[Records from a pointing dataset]

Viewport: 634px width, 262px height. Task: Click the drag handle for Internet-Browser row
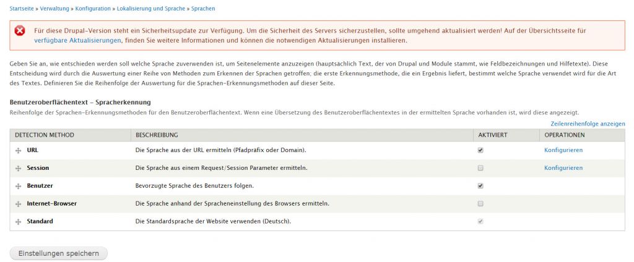[19, 203]
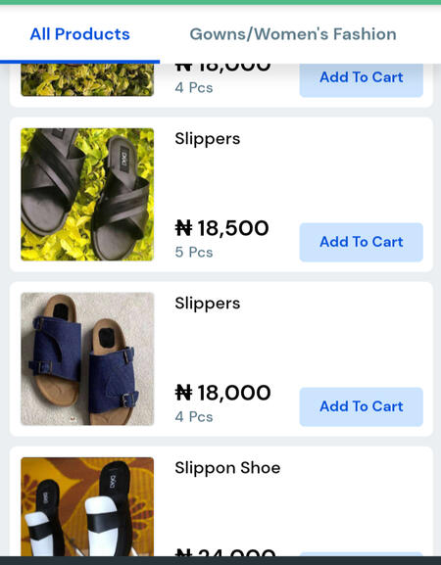Tap the partially visible top product image

coord(87,80)
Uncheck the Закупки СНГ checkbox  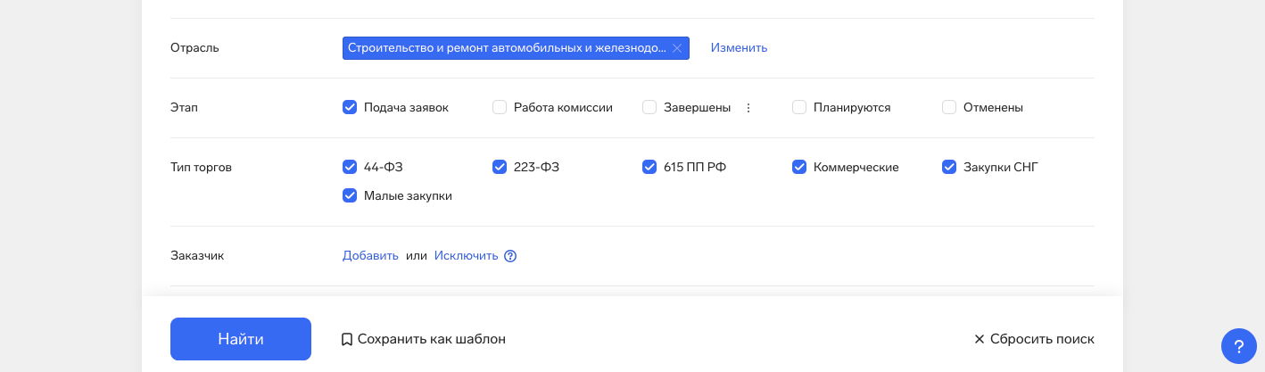point(949,167)
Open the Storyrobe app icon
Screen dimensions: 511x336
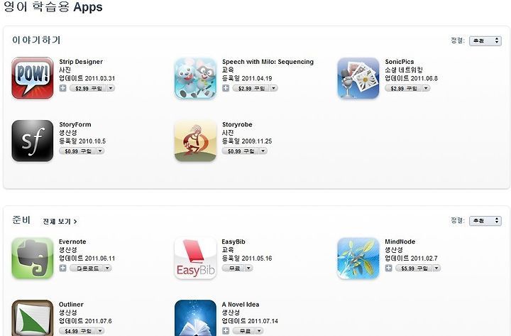click(x=195, y=141)
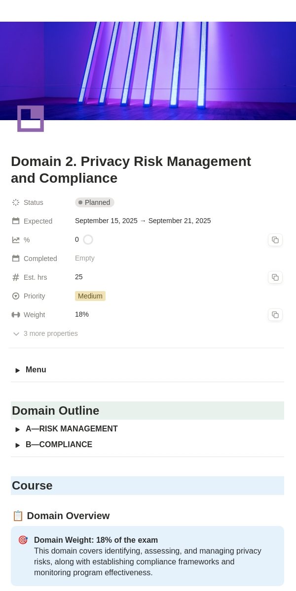Screen dimensions: 296x591
Task: Click the percent chart icon
Action: (16, 240)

PROBLEM TO WORK ON: Change "app icon" to "application icon" in the lines from the one containing "Open the Storyrobe app icon" through the end of the records, and give those lines again with everything else unchanged. Leave the pictures out of your answer.

ANSWER TO THIS TASK:
Open the Storyrobe application icon
Screen dimensions: 511x336
click(x=195, y=141)
Screen dimensions: 296x591
Task: Click the percent chart icon
Action: (16, 240)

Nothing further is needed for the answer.